→ **Exercise directions**
A verbatim copy of every entry is required. Produce it now.
"""
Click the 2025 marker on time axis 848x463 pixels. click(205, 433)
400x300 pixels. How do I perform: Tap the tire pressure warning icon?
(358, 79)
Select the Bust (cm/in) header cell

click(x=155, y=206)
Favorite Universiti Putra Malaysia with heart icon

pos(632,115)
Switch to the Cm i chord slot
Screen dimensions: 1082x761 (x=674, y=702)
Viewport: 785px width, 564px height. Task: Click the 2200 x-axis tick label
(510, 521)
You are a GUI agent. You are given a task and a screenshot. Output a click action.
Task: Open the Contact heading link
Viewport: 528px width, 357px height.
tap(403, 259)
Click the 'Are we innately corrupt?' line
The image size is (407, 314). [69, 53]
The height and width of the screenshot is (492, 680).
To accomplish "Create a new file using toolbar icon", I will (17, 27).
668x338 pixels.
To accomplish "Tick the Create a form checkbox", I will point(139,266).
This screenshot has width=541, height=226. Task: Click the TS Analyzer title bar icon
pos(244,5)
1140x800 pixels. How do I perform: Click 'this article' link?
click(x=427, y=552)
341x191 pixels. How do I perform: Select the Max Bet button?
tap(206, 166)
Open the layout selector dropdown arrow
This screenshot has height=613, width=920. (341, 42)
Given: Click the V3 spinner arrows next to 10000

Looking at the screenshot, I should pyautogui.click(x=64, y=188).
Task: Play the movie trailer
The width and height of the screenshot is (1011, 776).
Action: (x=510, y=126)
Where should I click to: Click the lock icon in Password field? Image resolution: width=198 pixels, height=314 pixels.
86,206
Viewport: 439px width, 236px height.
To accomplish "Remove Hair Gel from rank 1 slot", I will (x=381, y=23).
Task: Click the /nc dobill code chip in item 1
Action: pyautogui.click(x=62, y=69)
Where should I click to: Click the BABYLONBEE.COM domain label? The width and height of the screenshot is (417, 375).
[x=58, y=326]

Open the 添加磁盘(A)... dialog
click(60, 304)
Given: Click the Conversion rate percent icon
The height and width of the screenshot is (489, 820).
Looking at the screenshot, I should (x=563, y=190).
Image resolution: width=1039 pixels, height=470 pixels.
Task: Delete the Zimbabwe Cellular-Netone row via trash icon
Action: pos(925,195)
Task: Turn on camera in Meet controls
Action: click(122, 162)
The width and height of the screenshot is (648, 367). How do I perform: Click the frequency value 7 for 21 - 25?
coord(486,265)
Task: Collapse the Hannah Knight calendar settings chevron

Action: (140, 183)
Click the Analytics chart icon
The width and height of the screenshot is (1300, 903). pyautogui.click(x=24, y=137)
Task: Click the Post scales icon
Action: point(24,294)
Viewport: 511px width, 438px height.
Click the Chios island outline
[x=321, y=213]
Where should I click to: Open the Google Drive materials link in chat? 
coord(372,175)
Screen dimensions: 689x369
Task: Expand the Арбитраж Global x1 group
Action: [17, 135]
"""
→ **Answer to this problem**
Click the 2025 marker on time axis 848x463 pixels. click(205, 433)
400x300 pixels. How do I perform: Tap the tire pressure warning icon?
(358, 79)
Select the Bust (cm/in) header cell

click(x=155, y=206)
Favorite Universiti Putra Malaysia with heart icon

pos(632,115)
Switch to the Cm i chord slot
Screen dimensions: 1082x761 (x=674, y=702)
Viewport: 785px width, 564px height. Task: Click the 2200 x-axis tick label
(510, 521)
You are a GUI agent. You are given a task and a screenshot. Output a click action.
Task: Open the Contact heading link
Viewport: 528px width, 357px height.
tap(403, 259)
Click the 'Are we innately corrupt?' line
The image size is (407, 314). [69, 53]
The height and width of the screenshot is (492, 680).
To accomplish "Create a new file using toolbar icon", I will (17, 27).
668x338 pixels.
To accomplish "Tick the Create a form checkbox", I will point(139,266).
This screenshot has width=541, height=226. Task: Click the TS Analyzer title bar icon
pos(244,5)
1140x800 pixels. How do I perform: Click 'this article' link?
click(x=427, y=552)
341x191 pixels. How do I perform: Select the Max Bet button?
tap(206, 166)
Open the layout selector dropdown arrow
This screenshot has height=613, width=920. (341, 42)
Given: Click the V3 spinner arrows next to 10000

Looking at the screenshot, I should pyautogui.click(x=64, y=188).
Task: Play the movie trailer
The width and height of the screenshot is (1011, 776).
Action: (x=510, y=126)
Where should I click to: Click the lock icon in Password field? Image resolution: width=198 pixels, height=314 pixels.
86,206
Viewport: 439px width, 236px height.
To accomplish "Remove Hair Gel from rank 1 slot", I will (x=381, y=23).
Task: Click the /nc dobill code chip in item 1
Action: pyautogui.click(x=62, y=69)
Where should I click to: Click the BABYLONBEE.COM domain label? The width and height of the screenshot is (417, 375).
[x=58, y=326]

Open the 添加磁盘(A)... dialog
click(60, 304)
Given: Click the Conversion rate percent icon
The height and width of the screenshot is (489, 820).
Looking at the screenshot, I should (x=563, y=190).
Image resolution: width=1039 pixels, height=470 pixels.
Task: Delete the Zimbabwe Cellular-Netone row via trash icon
Action: pos(925,195)
Task: Turn on camera in Meet controls
Action: click(122, 162)
The width and height of the screenshot is (648, 367). How do I perform: Click the frequency value 7 for 21 - 25?
coord(486,265)
Task: Collapse the Hannah Knight calendar settings chevron

Action: (140, 183)
Click the Analytics chart icon
The width and height of the screenshot is (1300, 903). pyautogui.click(x=24, y=137)
Task: Click the Post scales icon
Action: point(24,294)
Viewport: 511px width, 438px height.
Click the Chios island outline
[x=321, y=213]
Where should I click to: Open the Google Drive materials link in chat? 
coord(372,175)
Screen dimensions: 689x369
Task: Expand the Арбитраж Global x1 group
Action: [17, 135]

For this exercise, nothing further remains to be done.